In the acres of coverage in The Australian newspaper’s over-the-top tribute to late cartoonist Bill Leak this month, one stood out. It was by national political editor Simon Benson, and outlined how Prime Minister Malcolm Turnbull had come to change his stance on the Racial Discrimination Act’s section 18c, following the death of his long-time buddy Leak.

Turnbull had been one of the dissenters when his predecessor Tony Abbott tried to push through changes to the act back in 2014, the days where George Brandis proudly proclaimed people had a ‘right to be bigots’ (a fact we know all to well judging from his own party’s record).

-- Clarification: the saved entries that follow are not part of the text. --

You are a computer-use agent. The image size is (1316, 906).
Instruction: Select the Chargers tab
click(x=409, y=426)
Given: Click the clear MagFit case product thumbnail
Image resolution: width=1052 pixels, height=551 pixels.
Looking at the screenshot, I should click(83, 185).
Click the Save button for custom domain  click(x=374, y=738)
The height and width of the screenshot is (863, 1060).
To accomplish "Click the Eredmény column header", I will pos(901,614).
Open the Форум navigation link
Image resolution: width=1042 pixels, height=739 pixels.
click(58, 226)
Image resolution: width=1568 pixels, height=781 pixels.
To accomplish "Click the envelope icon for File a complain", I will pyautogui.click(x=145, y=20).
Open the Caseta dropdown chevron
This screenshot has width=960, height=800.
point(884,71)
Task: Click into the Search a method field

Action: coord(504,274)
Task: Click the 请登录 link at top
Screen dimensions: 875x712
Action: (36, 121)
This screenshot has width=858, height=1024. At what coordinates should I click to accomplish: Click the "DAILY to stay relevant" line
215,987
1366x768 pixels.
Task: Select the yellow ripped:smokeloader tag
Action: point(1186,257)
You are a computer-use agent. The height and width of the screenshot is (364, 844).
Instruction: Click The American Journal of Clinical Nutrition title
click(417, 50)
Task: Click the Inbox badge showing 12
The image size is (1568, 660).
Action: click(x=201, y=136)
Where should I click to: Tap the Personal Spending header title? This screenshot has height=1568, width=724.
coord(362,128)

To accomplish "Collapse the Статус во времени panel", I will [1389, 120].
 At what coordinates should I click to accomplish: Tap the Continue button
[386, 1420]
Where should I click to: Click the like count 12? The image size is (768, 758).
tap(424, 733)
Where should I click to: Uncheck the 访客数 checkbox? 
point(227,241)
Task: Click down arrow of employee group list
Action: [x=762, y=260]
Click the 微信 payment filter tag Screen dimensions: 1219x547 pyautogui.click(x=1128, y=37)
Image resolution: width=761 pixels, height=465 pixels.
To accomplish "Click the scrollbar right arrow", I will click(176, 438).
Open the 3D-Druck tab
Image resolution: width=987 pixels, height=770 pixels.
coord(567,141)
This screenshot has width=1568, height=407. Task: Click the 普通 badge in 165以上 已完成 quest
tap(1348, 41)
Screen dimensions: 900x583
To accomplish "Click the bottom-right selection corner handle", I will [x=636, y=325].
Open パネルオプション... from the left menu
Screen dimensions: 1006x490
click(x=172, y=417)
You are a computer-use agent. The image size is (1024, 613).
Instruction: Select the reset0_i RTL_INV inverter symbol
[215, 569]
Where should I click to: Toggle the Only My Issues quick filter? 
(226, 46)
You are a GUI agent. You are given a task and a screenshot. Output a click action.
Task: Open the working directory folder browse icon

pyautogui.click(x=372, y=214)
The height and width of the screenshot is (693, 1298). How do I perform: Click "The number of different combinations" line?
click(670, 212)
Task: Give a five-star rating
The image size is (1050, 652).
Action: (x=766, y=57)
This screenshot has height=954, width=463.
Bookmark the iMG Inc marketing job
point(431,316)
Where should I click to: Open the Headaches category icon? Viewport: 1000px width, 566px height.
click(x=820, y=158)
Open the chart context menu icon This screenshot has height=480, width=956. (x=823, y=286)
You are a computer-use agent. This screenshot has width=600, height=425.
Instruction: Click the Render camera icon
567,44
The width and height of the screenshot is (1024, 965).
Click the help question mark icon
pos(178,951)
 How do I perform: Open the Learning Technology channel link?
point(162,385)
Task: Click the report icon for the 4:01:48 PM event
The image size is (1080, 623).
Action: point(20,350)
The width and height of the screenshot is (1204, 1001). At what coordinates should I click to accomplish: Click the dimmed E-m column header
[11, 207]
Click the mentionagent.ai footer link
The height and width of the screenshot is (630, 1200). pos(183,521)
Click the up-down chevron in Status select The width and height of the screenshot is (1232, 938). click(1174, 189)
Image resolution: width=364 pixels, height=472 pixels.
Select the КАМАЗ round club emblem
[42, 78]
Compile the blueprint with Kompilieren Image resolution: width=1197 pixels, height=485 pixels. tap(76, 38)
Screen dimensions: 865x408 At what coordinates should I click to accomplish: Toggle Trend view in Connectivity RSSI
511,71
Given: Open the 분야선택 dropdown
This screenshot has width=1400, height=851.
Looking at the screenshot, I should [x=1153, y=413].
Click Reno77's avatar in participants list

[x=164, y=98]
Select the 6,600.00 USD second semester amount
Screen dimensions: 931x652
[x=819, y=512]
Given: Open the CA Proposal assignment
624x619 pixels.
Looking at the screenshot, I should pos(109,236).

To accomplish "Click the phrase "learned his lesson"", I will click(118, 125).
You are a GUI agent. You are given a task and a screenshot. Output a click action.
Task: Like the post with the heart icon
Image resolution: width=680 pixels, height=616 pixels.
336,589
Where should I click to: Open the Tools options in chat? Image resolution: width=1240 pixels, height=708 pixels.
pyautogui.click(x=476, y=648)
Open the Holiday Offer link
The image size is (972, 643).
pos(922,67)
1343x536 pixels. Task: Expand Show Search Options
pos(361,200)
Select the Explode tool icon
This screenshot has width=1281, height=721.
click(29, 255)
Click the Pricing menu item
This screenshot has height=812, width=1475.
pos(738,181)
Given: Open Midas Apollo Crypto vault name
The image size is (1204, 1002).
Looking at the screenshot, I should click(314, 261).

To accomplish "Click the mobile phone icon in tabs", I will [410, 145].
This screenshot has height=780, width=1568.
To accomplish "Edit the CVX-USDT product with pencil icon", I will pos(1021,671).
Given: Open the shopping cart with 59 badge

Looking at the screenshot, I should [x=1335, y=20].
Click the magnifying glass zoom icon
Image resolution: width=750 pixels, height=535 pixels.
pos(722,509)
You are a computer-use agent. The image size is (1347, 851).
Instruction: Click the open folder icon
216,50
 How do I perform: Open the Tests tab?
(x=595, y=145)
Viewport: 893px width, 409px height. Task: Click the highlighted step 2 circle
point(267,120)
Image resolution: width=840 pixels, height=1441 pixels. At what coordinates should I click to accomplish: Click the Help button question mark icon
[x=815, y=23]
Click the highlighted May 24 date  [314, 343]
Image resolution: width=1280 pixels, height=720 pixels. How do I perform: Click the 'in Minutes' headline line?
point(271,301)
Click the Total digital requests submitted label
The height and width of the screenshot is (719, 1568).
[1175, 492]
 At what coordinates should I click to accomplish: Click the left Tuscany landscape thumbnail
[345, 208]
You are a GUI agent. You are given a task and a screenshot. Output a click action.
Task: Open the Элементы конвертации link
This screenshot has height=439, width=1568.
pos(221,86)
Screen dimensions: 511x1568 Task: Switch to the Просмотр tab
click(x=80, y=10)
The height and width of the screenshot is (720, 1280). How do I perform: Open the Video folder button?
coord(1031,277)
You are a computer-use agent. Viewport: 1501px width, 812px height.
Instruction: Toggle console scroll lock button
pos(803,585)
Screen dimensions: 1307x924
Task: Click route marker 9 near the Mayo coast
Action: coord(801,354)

According to Benson, on the morning of Leak’s death, and before hearing of his passing, Turnbull had secured agreement from Cabinet to amend 18c in a three-hour meeting.

After Leak’s death: “Turnbull choked back tears when he lead a memorial service at Sydney Town Hall… Leak had made a lasting impact on the Prime Minister’s life over the 31 years they had known each other – roughly half of both their lives.
‘Bill Leak was accused of racism because of a cartoon, because of a cartoon,’ Turnbull told the assembled mourners. ‘Bill should have grown old and even more wiry.’

Benson continued: “The case against Leak in the Human Rights Commission under 18c, terminated before he died, was based on a complaint about a cartoon confronting an uncomfortable, tragic truth of indigenous (sic) social dysfunction.
“It had riled Turnbull. Just as the case against the QUT students had started to shape a determination to deal with what he had long believed was an absurdity. ‘Why should it be illegal to hurt someone’s feelings’, Turnbull would tell colleagues. The two cases became the catalyst for the decision he announced (on 18c).”

This article is startling in its lack of self-awareness, but it shows the extent to which Leak’s death played in the Coalition’s decision-making. It’s been said that the amendments to section 18c can basically be called ‘Leak’s law’.

The fact that a law offering a very weak protection to the most vulnerable in this country can be amended to suit the sensibilities of a privileged white cartoonist, so powerful he even has the ear of the Prime Minister, speaks volumes to this country and the lives it affords most worth to.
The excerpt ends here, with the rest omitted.